Wait... that isn't in canonical form... how can I make it into canonical form? –  HgAu May 19 '12 at 18:02
    
You have the idea (columns) right. The first column is all $0$'s. The second column is $0,1,0,\dots$. The third is $0,0,2,0,\dots$. And so on. OK, we have the matrix. Now if it is not in canonical form, put it in canonical form. –  André Nicolas May 19 '12 at 18:08
    
Ah, thanks!

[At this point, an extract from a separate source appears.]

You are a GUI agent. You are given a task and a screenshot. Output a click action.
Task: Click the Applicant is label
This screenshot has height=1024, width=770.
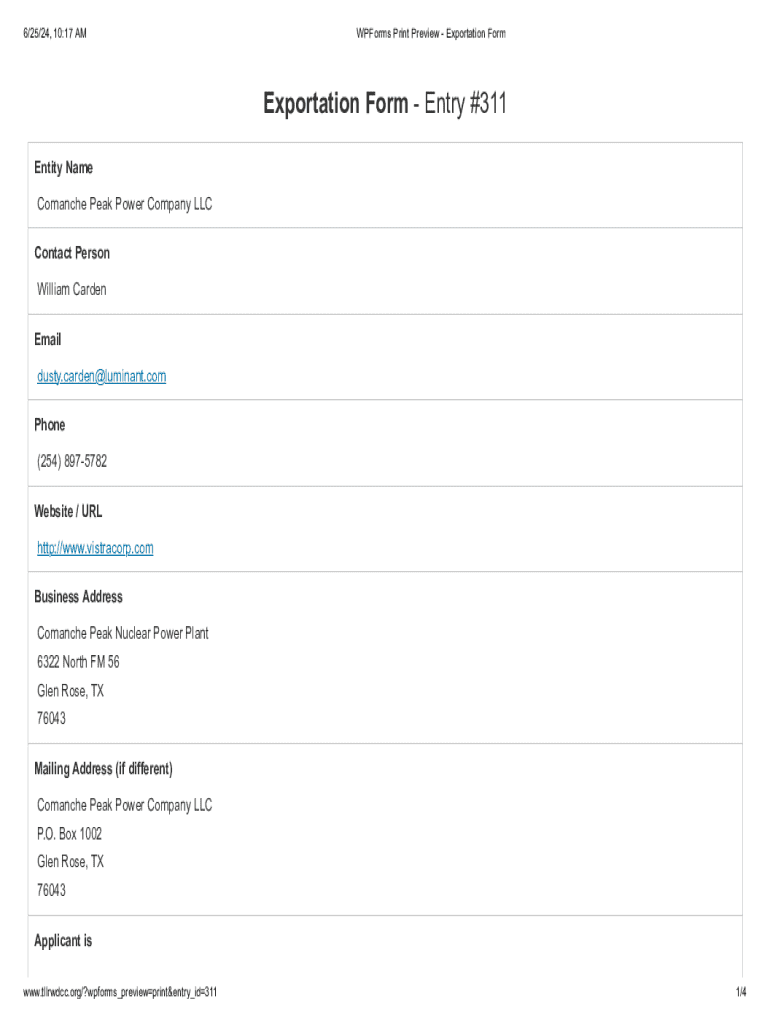(63, 941)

I was confused because I thought they are all squashed into one row -- silly me –  HgAu May 19 '12 at 18:16
    
Actually André Nicolas's answer is perhaps the better way to proceed -I am referring to the comment I made on my answer. –  plm May 19 '12 at 18:33

A very obvious basis of polynomials of degree n in $w$ is $1,w,...,w^n$. They map to $0,w,2w^2,3w^3,...,nw^n$ under $P(w)\rightarrow w\frac{dP(w)}{dw}$. So this basis is actually made of eigenvector, that is, your linear map is diagonal with $0,1,2,...,n$ diagonal, and in particular already in Jordan normal/canonical form.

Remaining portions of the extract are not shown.